The Mahamariamman Temple (also known as Sri Mariamman Temple), in George Town
Already in the 1790s, Light mentions Chulias (that is, people from the Coromandel Coast of India) as shopkeepers and farm laborers in Penang. Light estimated that about two thousand men came to work in this manner each year; however, in contrast to the Chinese, these laborers did not settle permanently in Penang. They would, rather, work for long enough to save money and then return to their families in south India. This group of migrants comprised the ‘Adi Dravidas,’ a group of impoverished laborers originating in the hinterlands of the Tamil country and Andhra Desa who, facing insufficient work in their homeland, went abroad for survival.
Another class of Indian migrants was a class of people hailing from the Kaveri delta areas (from the Ramnad district of Madras) known as ‘Nattukottai Chettiars’ who were by occupation money-lenders. Their presence in Penang and elsewhere where plantations sprang up aided merchants, miners, and planters, as these Chettiars were advancing required working capital in the absence of any effective banks. Light also encouraged migration by the Chettiar community as part of his plan to create a cash economy on Penang.
Unlike the Tamil migrants, Telugu migrants from the northern Coromandel Coast came to Penang as families. For this reason, many did not leave when their work terms expired, but rather continued working on plantations or as merchants. Over 15,00,000 south Indians who worked in Malayan plantations, more than three-fourths returned to India, nearly all of them Tamil.
Beginning with Light, Penang boasted a tradition of religious tolerance; all races could practice their respective religious faith and social stability in a multi-racial society was thus achieved.

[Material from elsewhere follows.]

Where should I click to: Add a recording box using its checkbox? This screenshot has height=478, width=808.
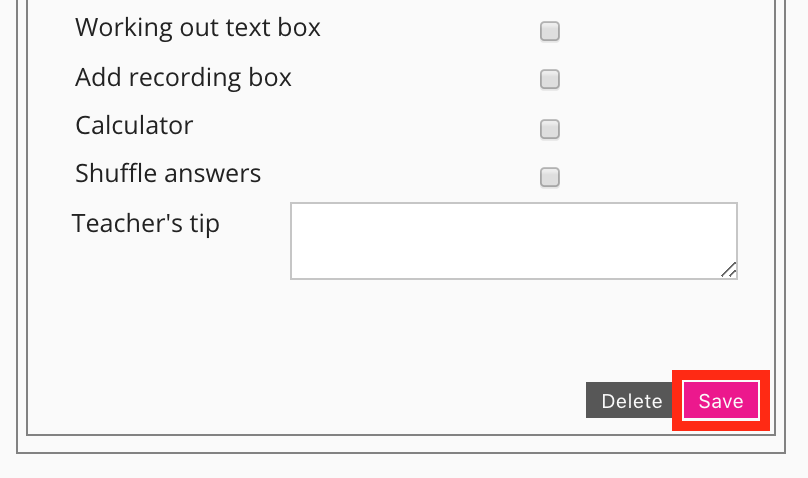click(550, 80)
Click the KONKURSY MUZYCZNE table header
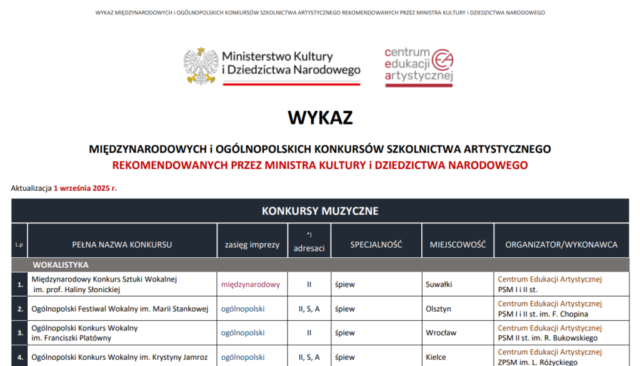The image size is (640, 366). coord(320,211)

[edit] Racial climate since independence

Penang entered independence with a tradition of multiethnic peace and cooperation. However, the British habit of separating ethnic communities led to incipient tensions that have since grown. In particular, the tendency to support Malays in government, and Chinese and India in trade and manufacturing, has led to significant divisions in the island's sociopolitics.
In 1967, in response to an unpopular decision to devalue the currency, the opposition Labour Party called for a hartal, or strike. This strike turned violent, with five people killed in Penang on its first day. Furthermore, although originally multiethnic, the violence quickly assumed interracial overtones, with politicians airing grievances and even calling for more violence. The tension spread to the coast and even to the capital, where timely intervention by the Army was required to prevent a more general spread of violence. When the national situation had calmed, the national government of Tunku Abdul Rahman imprisoned leaders charged with inciting violence, but declined to outlaw the Labour Party.